Effect of clutter on detection

recognition without attention

recognition under attention

Recognition performance improves with attention

Chikkerur, Serre, Tan & Poggio (in submission, Vision Research)Chikkerur, Serre, Tan & Poggio (in submission, Vision Research)

Recognition performance improves with attention

Chikkerur, Serre, Tan & Poggio (in prep)Chikkerur, Serre, Tan & Poggio (in prep)

Summary Theory

Attention is part of the inference process thatsolves the problem of what is where.

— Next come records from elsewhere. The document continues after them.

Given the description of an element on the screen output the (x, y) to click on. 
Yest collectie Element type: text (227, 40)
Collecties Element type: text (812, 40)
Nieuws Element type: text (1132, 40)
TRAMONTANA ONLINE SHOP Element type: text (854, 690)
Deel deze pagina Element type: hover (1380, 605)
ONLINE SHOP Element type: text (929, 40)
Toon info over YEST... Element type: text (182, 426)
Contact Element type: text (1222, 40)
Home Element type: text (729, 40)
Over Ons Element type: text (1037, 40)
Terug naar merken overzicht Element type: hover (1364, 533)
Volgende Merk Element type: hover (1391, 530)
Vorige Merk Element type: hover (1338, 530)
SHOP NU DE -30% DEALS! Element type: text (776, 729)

Computational model We describe a computational model and

relate it to functional anatomy of attention. Attentional phenomena (pop-out,

multiplicative modulation, contrast response)are ‘predicted’ by the model.

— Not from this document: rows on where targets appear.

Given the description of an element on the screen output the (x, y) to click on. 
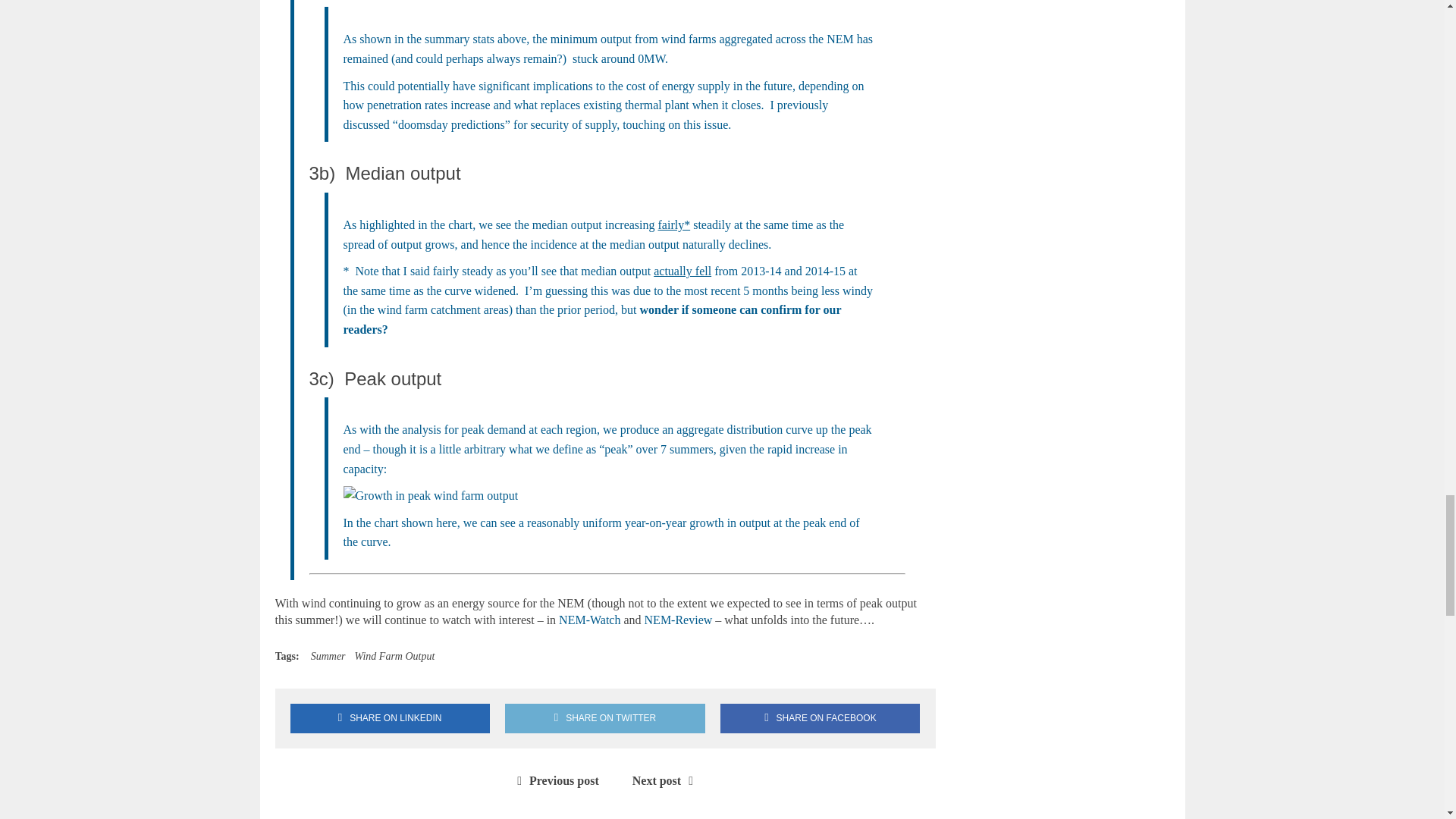
Growth in peak wind farm output (430, 496)
Share on Linkedin (389, 718)
Tweet This Post (604, 718)
Share on Facebook (820, 718)
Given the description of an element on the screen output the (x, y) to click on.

Applications Predicting human eye movements. Improving object recognition

Thank you!

Relation to prior work

Feedback and its role Reconstruction

Mental Imagery

Murray J. F., Visual recognition, inference and coding using learned sparse overcomplete representations, PhD thesis, UCSD, 2005Hinton G. E, Osindero S. and Teh. Y, A fast learning algorithm for deep belief nets, Neural computation, vol. 18, 2006

Feedback and its role Visual attention/Segmentation

Murray J. F., Visual recognition, inference and coding using learned sparse overcomplete representations, PhD thesis, UCSD, 2005Fukushima K., A neural network model for selective attention in visual pattern recognition, Biological Cybernetics, vol. 55, 1986

‘Predicting’ physiological effects

Spatial attention

0 20 40 60 80 100 120 140 160 180

UnattendedAttended

ModelMcAdams and Maunsell ‘99

Feature-based attention

ModelBichot and Desimone ‘05

Contrast gain vs. Responsegain

Trujillo and Treue ‘02 Mc Adams and Maunsell’99

Attentional effects in MT: popout

MT: Feature based attention

MT: Multi-modal interaction

What and where: A Bayesian inference theory of...

Documents

SIFF programme spring10

ELEC 677: Recurrent Neural Network Applications & Recurrent Neural Network … · 2016-11-08 · Recurrent Neural Network Applications & Recurrent Neural Network Language Models Lecture

ArchNews Spring10-final

research.sanfordhealth.org/rare-disease-registry Recurrent ... · Recurrent Respiratory Papillomatosis Foundation Recurrent Respiratory Papillomatosis Foundation rrpf.org “While

Telecom connections spring10

1 Flowchart notation and loops Implementation of loops in C –while loops –do-while loops –for loops Auxiliary Statements used inside the loops –break –continue

Loops Wrap Up 10/21/13. Topics Sentinel Loops Nested Loops *Random Numbers

Cool loops, transequatorial loops and coronal waves

1.6 Loops academy.zariba.com 1. Lecture Content 1.While loops 2.Do-While loops 3.For loops 4.Foreach loops 5.Loop operators – break, continue 6.Nested

Workshop 2013 - TU Berlin...recurrent excitation-inhibition loops and (iii) ampli es the network response to oscillatory external inputs for a narrow band of frequencies [3]. Our results

CSCI 141 - Western Washington Universitywehrwes/courses/csci141_19f/lectur… · CSCI 141 Lecture 10: Modules, random, loops loops loops loops, range

NEH Spring10

RCS Loops -MODES 5, Loops FilledRCS Loops -MODES 5, Loops Filled B 3.4.7 B 3.4 REACTOR COOLANT SYSTEM (RCS) B 3.4.7 RCS Loops -MODES 5, Loops Filled BASES BACKGROUND In MODE 5 with

Vector loops and Parallel Loops - CilkPlus · N3419: Vector Loops and Parallel Loops 7 3 Parallel Loops 3.1 Background This portion presents the proposal to add a language construct

Alessio Micheli Intro to Learning in SD -1€¢ Recurrent neural networks: A different category of architecture, based on the addition of feedback loops connections in the network

Conditional loops while do while Counting loops for loops Arrays Recursion

A Transformation of Iterative Loops into Recursive Loops - UPV

Ground loops Why grounding is so important ?DefinitionGround loops :(Introduction)where ground loops affect ?Ground loops are created by :Solutions

1 Chapter 6 – Repetition 6.1 Do Loops 6.2 For...Next Loops 6.3 List Boxes and Loops

Nesting Loops (That’s loops inside of loops. Why not?)